According to the New Testament (Matthew, Mark, Luke, and John), Judas identified Jesus to Jerusalem's Temple authorities, who handed Jesus over to Pontius Pilate, representative of the occupying Roman Empire, for crucifixion. But the Gospel of Judas interprets Judas's act not as betrayal, but rather as an act of obedience to the instructions of Jesus, as Jesus required a second agent to set in motion a course of events which he had planned, and that would end in his crucifixion.
According to the Gospel of Judas, Jesus told Judas, "You shall be cursed for generations", and then added, "You will come to rule over them" and "You will exceed all of them, for you will sacrifice the man that clothes me." Judas thus served Jesus Christ by helping to release Christ's soul from its mortal, physical constraints.
The Gospel of Judas does not claim that the other disciples knew Gnostic teachings, but it asserts that they had not learned the true Gospel, which Jesus taught only to Judas Iscariot, the sole follower belonging to the "holy generation" among the disciples.
According to Elaine Pagels, Bible translators have mistranslated the Greek word for "handing over" to "betrayal".
For centuries, many philosophers have contemplated that Judas was required to have carried out his actions in order for Jesus to have died on the cross and hence fulfill theological obligations. The Gospel of Judas, however, asserts clearly that Judas' action was in obedience to a direct command of Jesus himself.
In Martin Scorsese's 1988 American film ‘The Last Temptation of Christ’, adapted from the controversial 1960 novel of the same name by Nikos Kazantzakis, Judas Iscariot's only motivation in betraying Jesus to the Romans was to help him, as Jesus' closest friend, through doing what no other disciple could bring himself to do. It shows Judas obeying Jesus' covert request to help him fulfill his destiny to die on the cross, making Judas the catalyst for the event later interpreted as bringing about humanity's salvation. This view of Judas Iscariot is reflected in the recently discovered Gospel of Judas.
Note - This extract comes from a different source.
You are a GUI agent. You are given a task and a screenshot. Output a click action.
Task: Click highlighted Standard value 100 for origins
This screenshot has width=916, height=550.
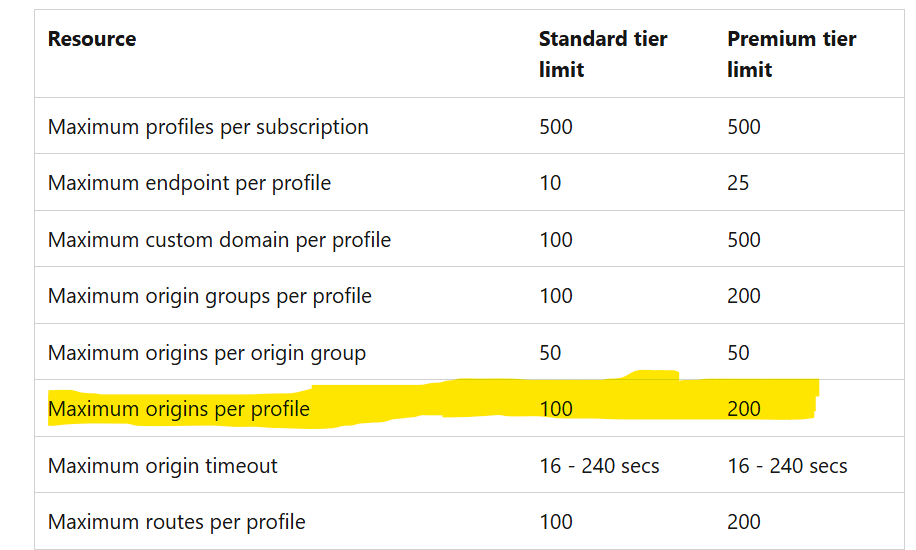[x=556, y=409]
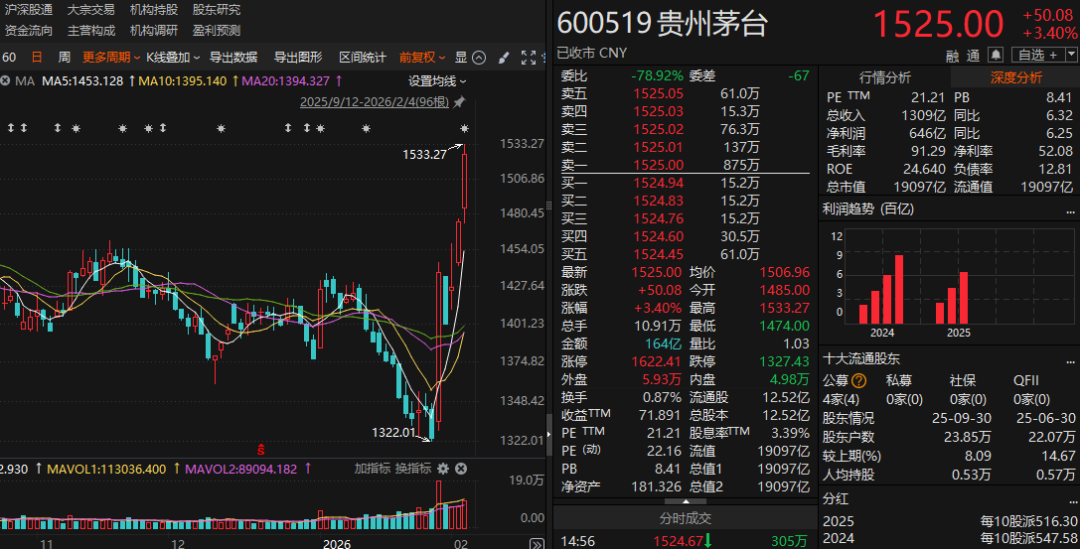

The Codex Tchacos, a leather-bound Coptic papyrus was discovered during the 1970s, near Beni Masah in Egypt. It was translated and appears to be a text from the late 2nd century AD describing the story of Jesus's death from the viewpoint of Judas. The conclusion of the text refers to the text as "the Gospel of Judas".
The manuscript was radiocarbon dated "between the third and fourth century", according to Timothy Jull, a carbon-dating expert at the University of Arizona's physics centre.
The manuscript is now in over a thousand pieces, due to poor handling and storage, with many sections missing. According to Rodolphe Kasser, the codex originally contained 31 pages, with writing on front and back. When it came to the market in 1999, only 13 pages, with writing on front and back, remained. It is speculated that individual pages had been removed and sold.